CHRONIQUES MUSICALES
Harper Collins / France Inter
Chroniqueur sur France Inter depuis 2013, André Manoukian n’a pas son pareil pour rendre communicative sa passion. Devant un piano, à la télévision ou en radio, il se fait à la fois prof et historien et nous montre que la musique c’est une affaire de douze petites notes, mais aussi de mathématiques, d’astronomie, de philosophie et de religion. Il endossera une nouvelle fois ce rôle de passeur dans son émission Sur les routes de la musique, 40 épisodes diffusés cet été sur France Inter du lundi au vendredi à 8h55. L’ouvrage qui vient de paraître chez Harper Collins reprend les thématiques qui seront traitées dans l’émission.
Si André revendique sa subjectivité, il étaie cependant ces quarante essais de connaissances éclectiques, évoquant solfège et harmonie en des termes simples, revenant aussi sur l’histoire de la musique qui remonte aux origines de l’humanité. Du classique au blues, de l’opéra au hip-hop, sans oublier bien sûr son jazz adoré, le télégénique pianiste démontre aussi la place centrale de la musique dans nos vies, aujourd’hui comme il y a 5000 ans, « vérité de l’instant » et « langage de la liberté ». Il revient sur le principe des « notes qui s’aiment », expression que l’on attribue à un Mozart de trois ans s’exerçant sur le clavecin de son père. Mozart, il en est question dans ce livre, où l’on croise aussi l’incontournable Bach, Beethoven, Ziryab, musicien né en l’an 800 à Mossoul, dont l’influence sur la musique arabo-andalouse (mais aussi sur l’enseignement) fut essentielle, entre autres créateurs de génie.
« Chaque fois que l’on prend son instrument, en concert ou chez soi pour pratiquer, on doit le redécouvrir, comme si c’était la première fois qu’on le jouait, en montant et descendant ses gammes, respectueusement, pendant une vingtaine de minutes. C’est une forme de méditation pour se reconnecter à l’Univers par le son. »

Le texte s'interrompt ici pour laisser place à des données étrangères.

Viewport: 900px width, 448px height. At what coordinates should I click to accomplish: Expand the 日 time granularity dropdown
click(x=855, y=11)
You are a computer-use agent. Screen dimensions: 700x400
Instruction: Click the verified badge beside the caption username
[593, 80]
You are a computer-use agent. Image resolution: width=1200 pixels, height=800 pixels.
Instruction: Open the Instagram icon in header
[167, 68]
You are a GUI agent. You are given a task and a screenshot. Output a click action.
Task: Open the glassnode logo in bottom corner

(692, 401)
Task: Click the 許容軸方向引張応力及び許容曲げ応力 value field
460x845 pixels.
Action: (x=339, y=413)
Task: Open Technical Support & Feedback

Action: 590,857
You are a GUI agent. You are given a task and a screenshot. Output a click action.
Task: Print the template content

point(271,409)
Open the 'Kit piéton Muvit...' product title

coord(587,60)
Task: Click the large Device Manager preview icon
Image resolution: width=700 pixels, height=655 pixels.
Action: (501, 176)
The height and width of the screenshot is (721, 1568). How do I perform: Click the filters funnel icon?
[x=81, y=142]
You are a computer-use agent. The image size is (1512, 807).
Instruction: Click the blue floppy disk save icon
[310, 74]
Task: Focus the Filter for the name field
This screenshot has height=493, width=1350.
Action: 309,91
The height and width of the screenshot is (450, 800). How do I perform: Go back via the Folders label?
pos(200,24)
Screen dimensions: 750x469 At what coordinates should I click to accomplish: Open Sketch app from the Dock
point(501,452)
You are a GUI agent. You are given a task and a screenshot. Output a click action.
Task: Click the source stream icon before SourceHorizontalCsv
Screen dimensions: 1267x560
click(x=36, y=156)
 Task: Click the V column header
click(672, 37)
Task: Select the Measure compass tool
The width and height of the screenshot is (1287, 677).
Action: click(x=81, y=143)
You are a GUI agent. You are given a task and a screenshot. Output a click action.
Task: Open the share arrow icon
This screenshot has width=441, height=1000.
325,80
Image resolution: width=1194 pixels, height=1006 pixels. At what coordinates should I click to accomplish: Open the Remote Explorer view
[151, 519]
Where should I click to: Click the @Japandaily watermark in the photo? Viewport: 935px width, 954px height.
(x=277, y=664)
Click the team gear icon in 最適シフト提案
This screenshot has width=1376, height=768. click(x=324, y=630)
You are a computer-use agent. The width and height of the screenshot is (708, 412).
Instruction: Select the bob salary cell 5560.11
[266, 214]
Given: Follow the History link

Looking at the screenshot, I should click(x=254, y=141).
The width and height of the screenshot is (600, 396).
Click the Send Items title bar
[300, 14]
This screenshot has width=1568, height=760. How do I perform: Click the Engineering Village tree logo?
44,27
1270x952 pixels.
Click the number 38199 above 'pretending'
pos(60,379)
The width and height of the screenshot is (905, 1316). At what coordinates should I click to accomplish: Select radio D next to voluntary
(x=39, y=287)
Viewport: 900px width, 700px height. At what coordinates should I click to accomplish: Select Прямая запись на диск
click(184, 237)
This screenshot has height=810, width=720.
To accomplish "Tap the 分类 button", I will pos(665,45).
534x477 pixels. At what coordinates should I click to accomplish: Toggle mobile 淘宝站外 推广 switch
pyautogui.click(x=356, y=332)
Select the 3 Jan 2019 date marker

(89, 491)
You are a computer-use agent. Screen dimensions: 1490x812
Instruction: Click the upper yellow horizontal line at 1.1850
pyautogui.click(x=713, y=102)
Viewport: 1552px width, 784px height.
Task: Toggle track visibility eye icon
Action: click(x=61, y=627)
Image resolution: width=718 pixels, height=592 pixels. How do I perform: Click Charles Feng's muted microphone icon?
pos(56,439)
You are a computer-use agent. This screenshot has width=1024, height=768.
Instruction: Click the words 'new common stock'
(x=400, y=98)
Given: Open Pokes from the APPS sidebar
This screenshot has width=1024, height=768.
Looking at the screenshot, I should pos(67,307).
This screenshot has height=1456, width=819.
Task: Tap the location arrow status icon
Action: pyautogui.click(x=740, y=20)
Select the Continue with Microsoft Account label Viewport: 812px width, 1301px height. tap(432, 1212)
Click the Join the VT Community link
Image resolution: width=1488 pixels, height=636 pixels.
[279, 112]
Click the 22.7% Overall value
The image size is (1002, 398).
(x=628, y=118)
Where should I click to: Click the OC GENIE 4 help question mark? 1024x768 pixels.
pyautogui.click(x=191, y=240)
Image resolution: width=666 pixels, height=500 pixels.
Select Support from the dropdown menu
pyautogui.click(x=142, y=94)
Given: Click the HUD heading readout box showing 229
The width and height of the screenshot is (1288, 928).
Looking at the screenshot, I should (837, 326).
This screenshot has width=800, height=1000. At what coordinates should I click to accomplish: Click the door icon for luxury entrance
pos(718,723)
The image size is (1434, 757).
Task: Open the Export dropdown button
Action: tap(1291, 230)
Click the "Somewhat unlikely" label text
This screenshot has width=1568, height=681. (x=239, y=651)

En bon jazzman, André Manoukian exprime son attachement à l’improvisation, nous rappelant qu’elle n’est pas née avec le jazz et que des compositeurs comme Bach, Mozart, Liszt et bien d’autres s’y sont adonné. C’est grâce à l’Afrique, au jazz et au blues, que l’improvisation reviendra par la grande porte au XXe siècle. Le musicien nous balade de l’Égypte antique aux États-Unis, de l’Inde au Moyen-Orient, tout en restant fidèle à lui-même, capable de citer Lévi-Strauss dans un chapitre sur Jean-Philippe Rameau, ou d’évoquer le chamanisme comme les derviches tourneurs. Car la musique, c’est aussi une histoire de transe, et pas seulement pour les « teufeurs » en pleine nature. La musique est avant tout une vibration, que l’on se trouve à la basilique de Vézelay où sous l’eau en compagnie… d’une crevette-pistolet, dans les grottes préhistoriques ou aux confins du cosmos. Tel l’ADN commun à tout ce qui vit sur terre, elle serait comme un trait d’union entre nous tous. Pas loin de l’essentiel donc.